5.3 miRNA Profiles from Blood Cells and Microvesicles

miRNA patterns can be generated from blood components, including specific blood cells [94, 95] or exosomes, as well as from serum, plasma, and whole blood. Exosomes, which are microvesicles of around 40–100 nm in diameter, are relevant for intercellular communication [96]. They are present in many body fluids and released from almost all cell types [97]. Besides proteins [98], RNA particles including miRNA are components of exosomes, as reviewed by Sato-Kuwabara et al. [99]. The role and importance of exosome-derived miRNA, including for diagnostics, has been researched and reviewed extensively, for example by Zhang et al. [100]. Similarly, the role of exosomes as biomarkers for cancer as well as neurodegenerative disorders has been reviewed extensively [101]. Liu and Lu [102] reviewed the potential of exosomal miRNAs with a focus on RT-qPCR. Although the crucial role of exosomes for cell–cell communication is generally agreed upon, there are numerous unsolved issues, such as the miRNA content of exosomes. Chevillet et al. [103] quantified the number of exosomes and the number of miRNA molecules in plasma and other biological sources and found less than one molecule of a given miRNA per exosome. Assuming homogenous distribution of miRNAs in the exosome population, 100 exosomes would carry a single miRNA copy.

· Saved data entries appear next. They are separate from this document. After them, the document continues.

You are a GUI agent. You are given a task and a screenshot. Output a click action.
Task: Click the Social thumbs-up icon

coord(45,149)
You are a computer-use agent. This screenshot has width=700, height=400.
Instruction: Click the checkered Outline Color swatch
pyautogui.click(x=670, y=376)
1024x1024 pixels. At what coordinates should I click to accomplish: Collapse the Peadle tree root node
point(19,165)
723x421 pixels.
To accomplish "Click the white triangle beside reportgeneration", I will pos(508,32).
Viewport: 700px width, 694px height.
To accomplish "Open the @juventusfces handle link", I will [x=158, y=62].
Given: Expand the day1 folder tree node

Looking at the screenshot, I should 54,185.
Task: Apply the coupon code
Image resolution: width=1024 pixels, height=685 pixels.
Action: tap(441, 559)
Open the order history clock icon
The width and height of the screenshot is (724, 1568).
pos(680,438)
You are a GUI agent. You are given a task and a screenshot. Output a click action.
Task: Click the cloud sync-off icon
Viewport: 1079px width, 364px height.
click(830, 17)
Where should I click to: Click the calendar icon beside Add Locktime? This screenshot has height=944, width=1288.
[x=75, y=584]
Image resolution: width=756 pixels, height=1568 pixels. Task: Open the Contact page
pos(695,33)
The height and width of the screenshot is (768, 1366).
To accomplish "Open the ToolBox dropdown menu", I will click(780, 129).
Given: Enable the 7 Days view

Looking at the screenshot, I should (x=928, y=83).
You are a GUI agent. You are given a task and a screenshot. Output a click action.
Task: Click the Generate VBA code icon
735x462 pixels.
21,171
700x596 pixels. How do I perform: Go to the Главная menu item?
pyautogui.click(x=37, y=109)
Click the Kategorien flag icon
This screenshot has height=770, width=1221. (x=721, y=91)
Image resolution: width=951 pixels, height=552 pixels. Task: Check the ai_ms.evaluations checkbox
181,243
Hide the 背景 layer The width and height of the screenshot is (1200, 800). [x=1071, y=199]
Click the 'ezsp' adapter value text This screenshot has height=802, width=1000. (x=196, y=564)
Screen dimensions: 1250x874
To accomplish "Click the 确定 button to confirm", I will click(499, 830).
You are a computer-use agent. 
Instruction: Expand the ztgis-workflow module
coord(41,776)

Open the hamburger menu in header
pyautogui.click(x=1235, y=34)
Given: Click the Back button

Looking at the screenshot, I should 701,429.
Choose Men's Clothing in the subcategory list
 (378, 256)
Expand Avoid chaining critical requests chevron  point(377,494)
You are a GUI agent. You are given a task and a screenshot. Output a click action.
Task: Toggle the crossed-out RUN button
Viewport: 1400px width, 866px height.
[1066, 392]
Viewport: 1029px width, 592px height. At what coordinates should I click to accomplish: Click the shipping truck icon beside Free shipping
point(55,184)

In addition, the analysis of specific blood components can be challenging and difficult to implement in clinical practice. Baranyai et al. [104] recently compared ultracentrifugation and size exclusion chromatography (SEC), both of which are used to isolate exosomes. The authors found that, although selection by SEC is feasible, this method results in only a low vesicle yield compared with the technically more demanding isolation by ultracentrifugation.

Although miRNA diagnostics with blood components have high diagnostic potential, the understanding of miRNA load in vesicles is currently limited, and the technical demands of isolating vesicle-borne miRNAs complicate translation into routine clinical care.

6 Conclusion

miRNAs are valuable biomarker candidates. We, and others, have discussed the challenges that could potentially affect the process of translating circulating miRNAs from bench to patient care. These include technical considerations, e.g., bias in high-throughput approaches, and novel fast methods that are not sufficiently matured to be employed in routine applications. Another aspect is the degree of specificity and reproducibility. Apparently, selected miRNAs can be measured reproducibly. However, single miRNAs do not usually allow specific diagnosis of a disease. In contrast, complex miRNA signatures seem to be more disease-specific, but are less frequently validated and independently reproduced. Specific diagnosis also seems to be possible using blood cell sub-types and microvesicles, including exosomes. However, purifying specific blood cells or vesicles from patient specimens adds a time-consuming and experimental step.

A multiplexed test of a small set of miRNAs appears to be a likely and reasonable scenario for large-scale application of blood-borne miRNAs in clinical settings.